Object Detection and Localization by Apriltag

NYCU Human Centric Computing Course Final Competition

Localization by Apriltag

Demo Video

===

Team MOLA’s Members

  • 0710809 侯俊宇(ECE) Github
  • 0710715 呂宗翰(ECE) Github
  • 0710747 李謙熙(ECE) Github
  • 0710851 洪愷尹(ECE) Github

Main Method: Local Outlier Factor

  1. Calibrate the choosing point from the bounding box center, and filter out the low possibility detection from YOLO.
  2. Record the position of the specified objects.
  3. Remove the outliers and take average of the remaining as result.

We use the Novelty detection with Local Outlier Factor provided by scikit-learn in order to remove the outliers. scikit-learn

using the Local Outlier Factor

clf = LocalOutlierFactor(n_neighbors=(int)(len(a)/10)+2)
a_pred = clf.fit_predict(a)

Engineering Problems and Solving Techniques

Time error of global transformation

Here we only depend on AprilTag for localization. Thus, while the camera cannot detect AprilTag, the localization will fail. The position of object we get is wrong if localization fails.

We take advantage of transform time and local time.

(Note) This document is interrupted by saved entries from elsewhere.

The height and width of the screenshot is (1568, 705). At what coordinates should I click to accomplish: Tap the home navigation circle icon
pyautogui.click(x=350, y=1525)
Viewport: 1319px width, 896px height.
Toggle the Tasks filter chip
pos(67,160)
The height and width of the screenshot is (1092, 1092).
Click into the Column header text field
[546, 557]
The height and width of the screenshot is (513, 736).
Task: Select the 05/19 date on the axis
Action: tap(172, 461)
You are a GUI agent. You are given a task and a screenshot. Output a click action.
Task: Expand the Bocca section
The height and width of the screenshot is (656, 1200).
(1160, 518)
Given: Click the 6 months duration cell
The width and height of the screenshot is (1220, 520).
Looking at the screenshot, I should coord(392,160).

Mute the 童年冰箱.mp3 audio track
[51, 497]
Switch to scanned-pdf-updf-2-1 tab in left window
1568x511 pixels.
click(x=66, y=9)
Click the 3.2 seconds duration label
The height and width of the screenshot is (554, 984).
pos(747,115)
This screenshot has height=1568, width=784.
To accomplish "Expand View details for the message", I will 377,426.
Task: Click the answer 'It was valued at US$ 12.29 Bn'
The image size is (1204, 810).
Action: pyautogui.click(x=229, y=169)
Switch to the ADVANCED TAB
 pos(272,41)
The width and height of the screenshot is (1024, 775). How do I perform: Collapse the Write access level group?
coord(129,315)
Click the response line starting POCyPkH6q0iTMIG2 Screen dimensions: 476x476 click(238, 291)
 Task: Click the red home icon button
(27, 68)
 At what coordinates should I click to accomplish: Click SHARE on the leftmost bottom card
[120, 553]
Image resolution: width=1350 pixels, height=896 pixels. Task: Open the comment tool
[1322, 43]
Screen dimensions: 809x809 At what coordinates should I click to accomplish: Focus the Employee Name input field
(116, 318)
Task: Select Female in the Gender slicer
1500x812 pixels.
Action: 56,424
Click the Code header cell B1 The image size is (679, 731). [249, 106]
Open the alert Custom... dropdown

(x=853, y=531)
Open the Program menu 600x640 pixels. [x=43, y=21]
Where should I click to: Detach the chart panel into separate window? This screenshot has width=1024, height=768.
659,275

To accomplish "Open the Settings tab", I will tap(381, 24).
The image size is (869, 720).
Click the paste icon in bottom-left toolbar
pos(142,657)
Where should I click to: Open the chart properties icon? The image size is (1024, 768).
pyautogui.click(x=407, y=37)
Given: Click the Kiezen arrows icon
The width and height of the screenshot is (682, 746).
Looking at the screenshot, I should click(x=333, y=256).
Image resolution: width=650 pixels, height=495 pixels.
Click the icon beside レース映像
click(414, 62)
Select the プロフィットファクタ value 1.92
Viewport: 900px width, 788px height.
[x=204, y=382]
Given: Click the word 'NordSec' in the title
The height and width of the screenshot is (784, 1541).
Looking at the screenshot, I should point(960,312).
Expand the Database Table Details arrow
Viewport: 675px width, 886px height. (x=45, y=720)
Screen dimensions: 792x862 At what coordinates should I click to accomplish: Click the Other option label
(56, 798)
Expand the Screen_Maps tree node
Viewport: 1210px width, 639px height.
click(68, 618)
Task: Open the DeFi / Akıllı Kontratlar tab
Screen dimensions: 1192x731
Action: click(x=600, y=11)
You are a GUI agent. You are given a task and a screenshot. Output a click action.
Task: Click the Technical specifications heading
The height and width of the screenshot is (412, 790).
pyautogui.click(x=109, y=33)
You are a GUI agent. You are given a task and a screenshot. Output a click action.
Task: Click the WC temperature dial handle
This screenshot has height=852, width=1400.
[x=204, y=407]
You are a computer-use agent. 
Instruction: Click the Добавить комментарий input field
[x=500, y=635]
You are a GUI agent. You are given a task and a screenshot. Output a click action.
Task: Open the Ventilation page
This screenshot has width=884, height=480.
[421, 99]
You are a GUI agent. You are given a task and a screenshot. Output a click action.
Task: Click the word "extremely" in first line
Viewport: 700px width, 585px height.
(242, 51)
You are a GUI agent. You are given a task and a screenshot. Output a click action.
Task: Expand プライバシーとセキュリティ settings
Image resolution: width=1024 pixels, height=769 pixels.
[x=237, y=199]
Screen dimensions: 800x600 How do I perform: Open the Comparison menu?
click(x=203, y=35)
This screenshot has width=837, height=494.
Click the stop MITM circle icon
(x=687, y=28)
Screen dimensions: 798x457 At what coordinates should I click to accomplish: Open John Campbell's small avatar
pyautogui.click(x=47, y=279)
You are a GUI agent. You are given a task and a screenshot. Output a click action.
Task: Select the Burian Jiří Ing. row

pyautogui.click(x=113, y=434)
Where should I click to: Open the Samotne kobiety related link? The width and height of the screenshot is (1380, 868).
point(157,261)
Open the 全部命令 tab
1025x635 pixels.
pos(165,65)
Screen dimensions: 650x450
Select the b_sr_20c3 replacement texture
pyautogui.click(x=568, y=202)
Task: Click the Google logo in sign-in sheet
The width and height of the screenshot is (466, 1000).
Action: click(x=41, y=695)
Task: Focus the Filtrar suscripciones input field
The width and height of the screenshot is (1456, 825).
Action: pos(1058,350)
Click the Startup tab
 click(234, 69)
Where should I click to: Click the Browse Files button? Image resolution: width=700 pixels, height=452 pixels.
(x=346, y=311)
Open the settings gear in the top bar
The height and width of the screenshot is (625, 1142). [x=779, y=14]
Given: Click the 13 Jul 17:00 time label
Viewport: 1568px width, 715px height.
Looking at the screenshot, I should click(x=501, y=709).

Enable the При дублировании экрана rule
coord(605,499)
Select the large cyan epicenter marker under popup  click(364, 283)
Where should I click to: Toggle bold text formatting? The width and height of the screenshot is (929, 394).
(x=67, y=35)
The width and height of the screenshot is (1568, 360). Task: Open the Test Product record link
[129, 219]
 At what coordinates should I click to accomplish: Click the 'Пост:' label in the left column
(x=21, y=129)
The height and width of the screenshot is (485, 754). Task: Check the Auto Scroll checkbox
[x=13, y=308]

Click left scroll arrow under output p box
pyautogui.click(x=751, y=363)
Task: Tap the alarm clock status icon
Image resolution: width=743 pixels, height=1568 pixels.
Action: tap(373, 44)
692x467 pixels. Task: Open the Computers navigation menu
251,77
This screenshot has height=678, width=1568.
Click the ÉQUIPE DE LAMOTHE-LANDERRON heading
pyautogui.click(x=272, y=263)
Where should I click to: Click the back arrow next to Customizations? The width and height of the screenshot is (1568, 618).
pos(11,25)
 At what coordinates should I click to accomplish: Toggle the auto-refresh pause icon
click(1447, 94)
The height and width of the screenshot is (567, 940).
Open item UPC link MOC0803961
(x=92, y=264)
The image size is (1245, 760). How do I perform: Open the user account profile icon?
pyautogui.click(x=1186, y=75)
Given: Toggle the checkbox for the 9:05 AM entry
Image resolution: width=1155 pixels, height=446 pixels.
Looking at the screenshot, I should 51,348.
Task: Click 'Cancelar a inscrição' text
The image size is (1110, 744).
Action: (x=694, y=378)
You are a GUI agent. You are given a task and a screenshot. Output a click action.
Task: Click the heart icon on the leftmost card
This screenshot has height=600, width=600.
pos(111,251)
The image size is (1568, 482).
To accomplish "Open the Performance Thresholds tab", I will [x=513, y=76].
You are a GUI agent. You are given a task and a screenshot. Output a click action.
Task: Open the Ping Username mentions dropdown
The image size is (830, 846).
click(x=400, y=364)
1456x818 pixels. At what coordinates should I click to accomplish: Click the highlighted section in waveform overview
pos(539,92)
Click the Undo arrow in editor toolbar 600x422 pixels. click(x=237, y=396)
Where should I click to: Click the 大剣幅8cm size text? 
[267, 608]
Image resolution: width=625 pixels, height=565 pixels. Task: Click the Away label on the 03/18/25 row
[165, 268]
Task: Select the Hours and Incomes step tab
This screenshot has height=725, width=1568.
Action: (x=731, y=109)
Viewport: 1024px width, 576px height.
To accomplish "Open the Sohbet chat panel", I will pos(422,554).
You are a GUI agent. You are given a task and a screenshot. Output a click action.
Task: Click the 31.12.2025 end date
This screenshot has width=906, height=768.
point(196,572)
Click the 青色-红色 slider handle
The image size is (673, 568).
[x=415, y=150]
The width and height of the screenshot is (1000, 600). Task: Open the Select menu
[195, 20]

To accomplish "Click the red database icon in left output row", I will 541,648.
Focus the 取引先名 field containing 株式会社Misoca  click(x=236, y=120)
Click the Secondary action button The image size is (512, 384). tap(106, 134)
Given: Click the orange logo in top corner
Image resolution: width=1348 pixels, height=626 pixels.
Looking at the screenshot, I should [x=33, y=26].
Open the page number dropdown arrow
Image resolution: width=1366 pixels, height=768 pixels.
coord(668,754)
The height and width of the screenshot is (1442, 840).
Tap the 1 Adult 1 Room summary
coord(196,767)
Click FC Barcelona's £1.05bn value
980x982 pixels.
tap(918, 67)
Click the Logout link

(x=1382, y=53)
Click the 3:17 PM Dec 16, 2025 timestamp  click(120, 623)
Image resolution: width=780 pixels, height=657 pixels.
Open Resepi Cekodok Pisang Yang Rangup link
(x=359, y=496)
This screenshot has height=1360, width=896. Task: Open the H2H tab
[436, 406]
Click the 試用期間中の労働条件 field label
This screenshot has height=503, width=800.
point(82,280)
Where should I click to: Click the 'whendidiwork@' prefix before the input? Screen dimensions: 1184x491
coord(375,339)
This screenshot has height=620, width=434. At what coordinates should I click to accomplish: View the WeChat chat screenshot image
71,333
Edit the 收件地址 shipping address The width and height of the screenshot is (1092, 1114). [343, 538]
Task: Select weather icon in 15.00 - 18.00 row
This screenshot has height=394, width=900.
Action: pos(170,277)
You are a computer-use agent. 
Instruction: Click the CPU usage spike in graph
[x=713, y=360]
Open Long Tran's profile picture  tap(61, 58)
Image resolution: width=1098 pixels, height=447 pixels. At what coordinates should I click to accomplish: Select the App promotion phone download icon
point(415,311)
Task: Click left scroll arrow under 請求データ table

In apriltag_localization.cpp Record the time in header of the global transform

trans_odem.header.stamp = min_distance_trans.stamp_;

time error = local time - transform time Check time error is small enough

if abs(local_time - transform_time) < 1 and transform_time != 0:
     #implement object detection......

Debugging by RVIZ

Publishing the ground truth in example bag and current robot position helps us observe the data.
Demo

Publish robot (camera_link) position

# publish camera pos in origin frame
v1 = np.array([0,0,0,1])
org = np.matmul(global_transform, v1)
point_message = PointStamped()
point_message.header = depth_img.header
point_message.header.frame_id = "origin"
point_message.point.x = org[0]
point_message.point.y = org[1]
point_message.point.z = org[2]
pub1.publish(point_message)
print("pub camera")

Publish object ground truth

# put the ground truth here for rviz
point_message.point.x = 0
point_message.point.y = 3.924
point_message.point.z = 0.17
pub2.publish(point_message)

Other Methods we’ve tried:

Since we found that object detection from yolov2-tiny(pre-train) is really unstable like false classification and miss detection so on

Using moving average to get the global position

  • Pros: Real time processing
  • Cons: In terms of the bad detection, the average of wrong candidate positions is also the wrong position and if the scenario have the same class objects the outcome is also wrong.
     if len(Chair_avg) >= 3: # !=0
               Chair[0] = 0
               Chair[1] = 0
               Chair[2] = 0
               for i in range(3):
                   Chair[0] = Chair[0] + Chair_avg[-i-1][0]
                   Chair[1] = Chair[1] + Chair_avg[-i-1][1]
                   Chair[2] = Chair[2] + Chair_avg[-i-1][2]
    
               Chair[0] = Chair[0] / 3.0
               Chair[1] = Chair[1] / 3.0
               Chair[2] = Chair[2] / 3.0
    

Found that the chair case’s ground truth position is in the cushion center. However,the depth camera can only caluculate the depth of chair back, there has error over 20cm.

  • Pros: Indeed, it solved this scenario.
  • Cons: Not the general solution, for example, if the chair is back of the depth camera, it won’t work.
    zc = cv_depthimage2[int(y_chair)][int(x_chair)] - 200
    

Found that in umbrella case when camera is too close to umbrella the Yolo detection bounding box won’t include the whole umbrella, then the position of the umbrella will have an offset. Solution is to adopt the detection outcome by specific depth range.

  • Pros: Indeed, it solved this scenario.
  • Cons: Not the general solution, for example, if change to another bag, we should watch the bag on rviz to tune the parameter again.
    if Dist_Cam_Umbrella < 2.3 and Dist_Cam_Umbrella > 1.4 :
      publish_object_location(object_position, depth_img, org, Umbrella)